Arrowgrass, courtesy of William and Wilma Folette @ USDA NRCS PLANTS Database
William & Wilma Follette @ USDA-NRCS PLANTS Database / USDA NRCS. 1992. Western wetland flora: Field office guide to plant species. West Region, Sacramento.
Common Name(s):

Seaside Arrowgrass

Scientific Name(s):

Triglochin maritima L.

Scientific Name Synonyms:

Triglochin elata Nutt.
Triglochin elatum
Nutt., orth. Var.
Triglochin maritimum L.




Life Span: Perennial
Origin: Native
Season: n/a


Growth Characteristics:Arrowgrass is a wandlike herbaceous, obligate wetland plant 12-40 inches tall with rhizomes. Stems are closely tufted on a proliferating rhizome. Reproduction is from rhizomes and seed. Growth starts in early spring and flowering occurs June-August.

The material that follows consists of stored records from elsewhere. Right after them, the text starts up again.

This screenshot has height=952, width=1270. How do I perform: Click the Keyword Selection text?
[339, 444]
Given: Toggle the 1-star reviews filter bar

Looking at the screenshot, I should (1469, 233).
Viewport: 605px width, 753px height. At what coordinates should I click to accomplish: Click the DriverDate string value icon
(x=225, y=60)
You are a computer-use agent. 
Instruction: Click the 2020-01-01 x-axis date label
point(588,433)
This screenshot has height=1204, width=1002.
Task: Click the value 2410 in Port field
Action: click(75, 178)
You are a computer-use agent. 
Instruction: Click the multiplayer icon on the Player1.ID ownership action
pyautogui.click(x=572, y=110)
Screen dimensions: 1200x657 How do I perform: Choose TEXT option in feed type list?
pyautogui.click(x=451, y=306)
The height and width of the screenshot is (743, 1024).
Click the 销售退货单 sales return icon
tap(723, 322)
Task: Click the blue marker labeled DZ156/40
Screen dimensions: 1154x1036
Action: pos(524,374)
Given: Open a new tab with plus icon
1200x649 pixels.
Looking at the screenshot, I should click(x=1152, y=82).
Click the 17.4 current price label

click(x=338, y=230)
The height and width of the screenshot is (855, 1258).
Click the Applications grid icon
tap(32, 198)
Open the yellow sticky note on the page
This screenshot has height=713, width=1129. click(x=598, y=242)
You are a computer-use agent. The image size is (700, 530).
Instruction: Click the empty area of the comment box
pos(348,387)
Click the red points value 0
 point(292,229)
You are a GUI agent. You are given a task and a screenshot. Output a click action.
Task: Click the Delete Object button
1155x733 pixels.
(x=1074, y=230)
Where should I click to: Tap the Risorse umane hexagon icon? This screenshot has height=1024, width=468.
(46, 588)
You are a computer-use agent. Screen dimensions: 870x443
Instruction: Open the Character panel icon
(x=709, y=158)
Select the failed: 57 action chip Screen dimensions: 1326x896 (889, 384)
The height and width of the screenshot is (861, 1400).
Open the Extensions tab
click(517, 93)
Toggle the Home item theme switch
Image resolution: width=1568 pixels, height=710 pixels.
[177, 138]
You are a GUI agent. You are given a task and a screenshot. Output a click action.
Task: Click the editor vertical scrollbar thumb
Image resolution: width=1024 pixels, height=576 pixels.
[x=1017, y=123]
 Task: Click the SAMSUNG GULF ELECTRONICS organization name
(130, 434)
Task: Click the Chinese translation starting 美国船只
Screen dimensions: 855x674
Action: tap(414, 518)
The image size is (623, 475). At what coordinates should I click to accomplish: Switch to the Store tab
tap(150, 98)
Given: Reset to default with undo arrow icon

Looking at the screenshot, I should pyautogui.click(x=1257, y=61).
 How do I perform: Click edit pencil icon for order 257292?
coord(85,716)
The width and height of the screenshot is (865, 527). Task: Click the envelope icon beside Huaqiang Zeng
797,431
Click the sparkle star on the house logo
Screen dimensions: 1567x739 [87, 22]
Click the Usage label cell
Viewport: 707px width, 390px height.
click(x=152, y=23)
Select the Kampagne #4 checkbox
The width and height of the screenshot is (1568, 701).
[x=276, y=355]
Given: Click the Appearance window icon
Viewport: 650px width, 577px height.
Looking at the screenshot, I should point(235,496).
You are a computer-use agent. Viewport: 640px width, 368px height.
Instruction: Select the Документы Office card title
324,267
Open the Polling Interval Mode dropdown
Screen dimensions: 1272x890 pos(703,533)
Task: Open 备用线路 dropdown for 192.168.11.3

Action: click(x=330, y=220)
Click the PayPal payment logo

Seedhead:Rather inconspicuous flowers on short pedicels are green and may be several to many, spaced along a spikelike raceme. Fruits are almost cylindrical, up to 1/4 inch long and fall from the plant at maturity.


Leaves:Leaves are linear, 3-8 inches long, narrow and flattened or channeled. Short (less than 1/4 inch), membranous, entire or slightly bilobed ligules are present at the sheathing base.  

Ecological Adaptations:

Arrowgrass is widely distributed in Utah and is found in wet alkaline lowlands, meadows and swamps at elevations from 4,200-8,800 feet. It is tolerant of saline and alkaline conditions. 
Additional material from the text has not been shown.